Por Horacio Corro Espinosa
Para el 3 de noviembre de 2017
Fue hace muchos años. No recuerdo exactamente la fecha, pero tendría yo entre 15 y 18 años de edad. Varios amigos vivíamos en el fondo del callejón de la calle Nooyo. Esto en Huajuapan de León.
Uno de mis amigos y yo acostumbrábamos viajar cada fin de semana a Tlacotepec, Nieves. Allí vivían los papás de mi amigo Ramiro.
En uno de esos fines de semana del mes de octubre o noviembre, decidí cambiar esa costumbre para irme a la Ciudad de México. Antes de subirme al autobús mi amigo me hizo muchas recomendaciones.

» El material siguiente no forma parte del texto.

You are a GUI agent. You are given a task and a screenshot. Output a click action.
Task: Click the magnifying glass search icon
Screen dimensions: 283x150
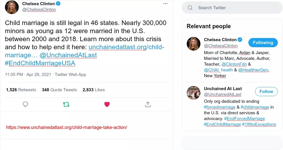coord(190,8)
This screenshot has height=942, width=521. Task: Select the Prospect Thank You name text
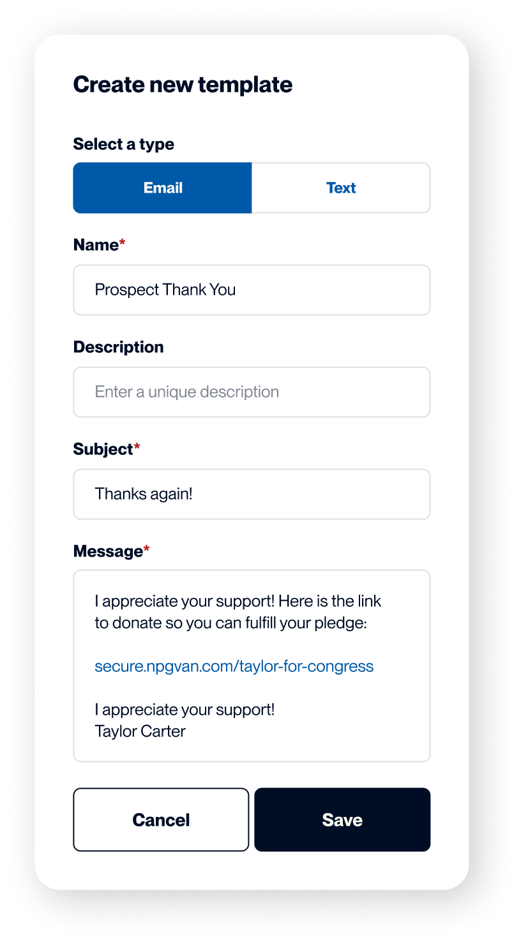pyautogui.click(x=165, y=290)
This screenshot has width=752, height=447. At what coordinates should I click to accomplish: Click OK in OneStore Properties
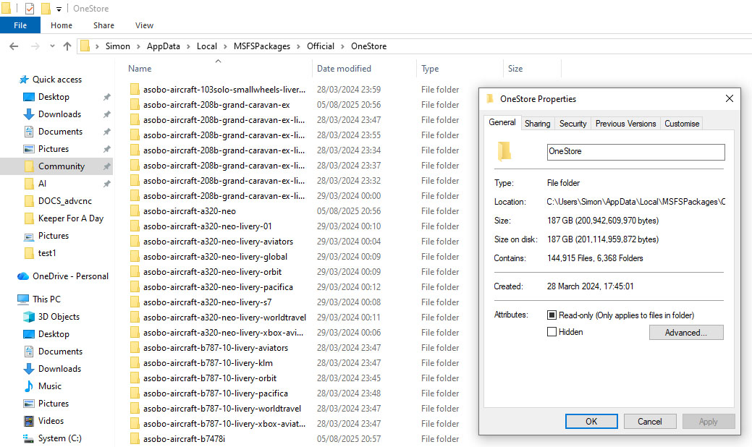[x=591, y=422]
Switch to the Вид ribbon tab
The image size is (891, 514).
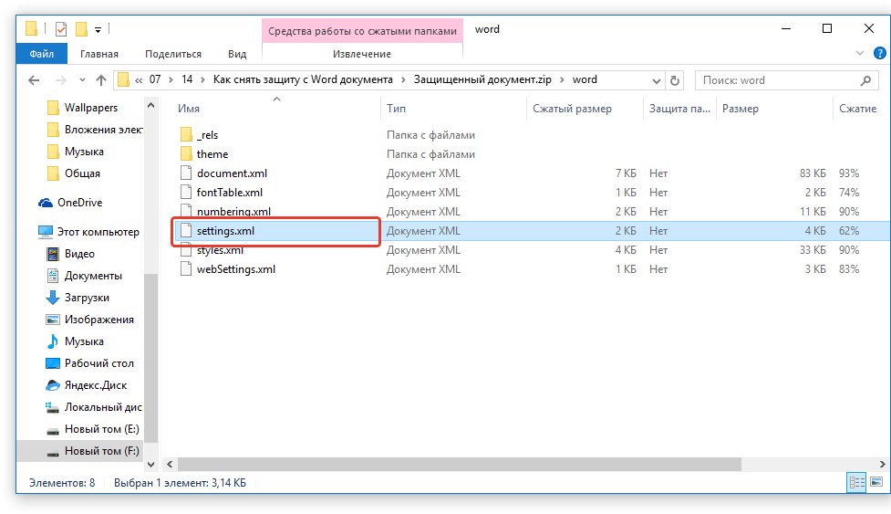click(x=237, y=54)
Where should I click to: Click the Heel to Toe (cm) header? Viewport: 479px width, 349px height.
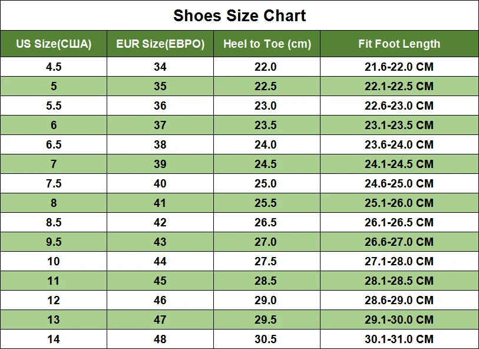(267, 44)
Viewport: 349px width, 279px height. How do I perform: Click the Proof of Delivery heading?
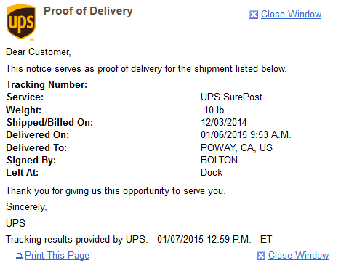coord(88,11)
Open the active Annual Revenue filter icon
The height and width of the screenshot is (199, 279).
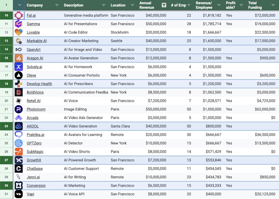pyautogui.click(x=164, y=5)
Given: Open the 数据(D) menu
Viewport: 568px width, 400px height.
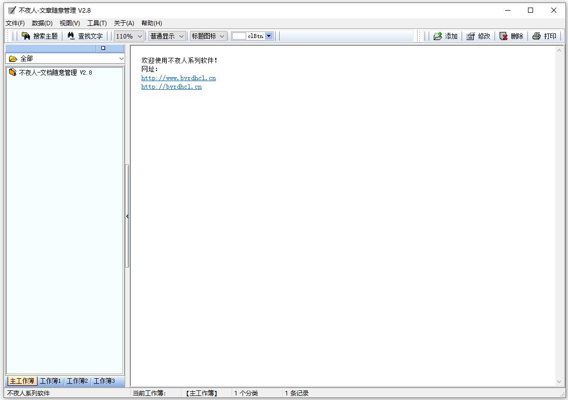Looking at the screenshot, I should [42, 23].
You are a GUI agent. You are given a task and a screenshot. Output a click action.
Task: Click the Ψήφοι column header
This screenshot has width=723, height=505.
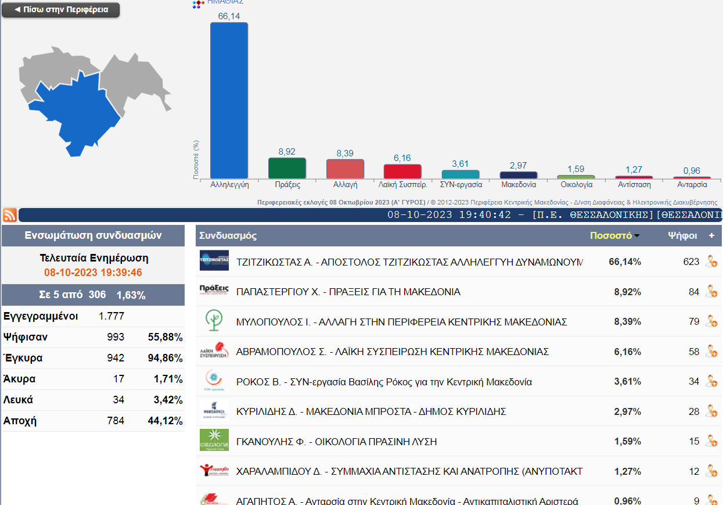pyautogui.click(x=682, y=235)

Él salió al día siguiente a su tierra, a las cinco de la mañana en un autobús que pasaba procedente de la Ciudad de México.
El camión iba repleto de pasajeros, aun así, en Huajuapan subieron muchas personas. El destino final era Juxtlahuaca.
En ese mismo autobús viajaban mis abuelos maternos, un hermano de mi mamá, y otros familiares.
Como a las siete de la mañana de ese mismo día, yo abrí los ojos en la Ciudad de México porque claramente escuché una voz que me despertaba. Esa voz golpeó mi corazón y mi respiración se hizo agitada.
Coincidentemente a esa misma hora se desbarrancaba el autobús donde viajaba mi familia y mi amigo en aquella curva peligrosa llamada “El Espinazo del Diablo”.
Después de escuchar esa voz, los días siguientes los sentí pesados y tristes. Entonces no había la comunicación que hoy tenemos. Nadie sabía que me había ido a la Ciudad de México.
Tres días después regresé a Huajuapan. Cuando entré a la vecindad, encontré el cuarto exactamente como lo había yo dejado. Los niños que vivían en otros cuartos, comenzaron a meterse al mío para asegurarse que yo había llegado. Era tanta la insistencia de los niños por verme, que mejor cerré la puerta.
Minutos más tarde llegaron al cuarto dos de mis primos a decirme lo que había pasado en la carretera. Desde ese momento perdí la noción de las cosas. Volví a la realidad al día siguiente cuando comenzamos a subir la carretera para pasar por aquella curva peligrosa de la montaña.
Recuerdo que desde abajo, donde comienza la subida a la punta del cerro, se veía una montaña de muchos colores. Era la ropa desgarrada de la gente que había caído en ese lugar.
En ese accidente murieron más de 50 personas. Los únicos que se salvaron, fue mi tío, un bebé, y un perro recién nacido.
Después supe que a mí también me habían enterrado. Dentro de los muertos me encontraron con la cara desfigurada, pero me reconocieron por la ropa y por el pelo.
Mi mamá siempre dijo que yo no era. El resto de mis familiares aseguraban que mi mamá no me quería reconocer después de la pérdida de sus papás y de otros familiares. Todos creían que ella estaba afectada por tanto dolor.
Siempre he creído que los muertos nunca regresan. Esto de la celebración del Día de Muertos, es, simplemente, para que los vivos tengan una un alfiler donde sigan sosteniendo a sus familiares, de otra manera los borrarían de su mente.
Así yo. Hoy quise platicarles esta historia que ni a mi esposa ni a mis hijos se las había contado. Quise recordar a mi amigo Ramiro, a mis abuelos maternos, a mis demás familiares y a todos aquellos que perdieron la vida en ese horrible accidente.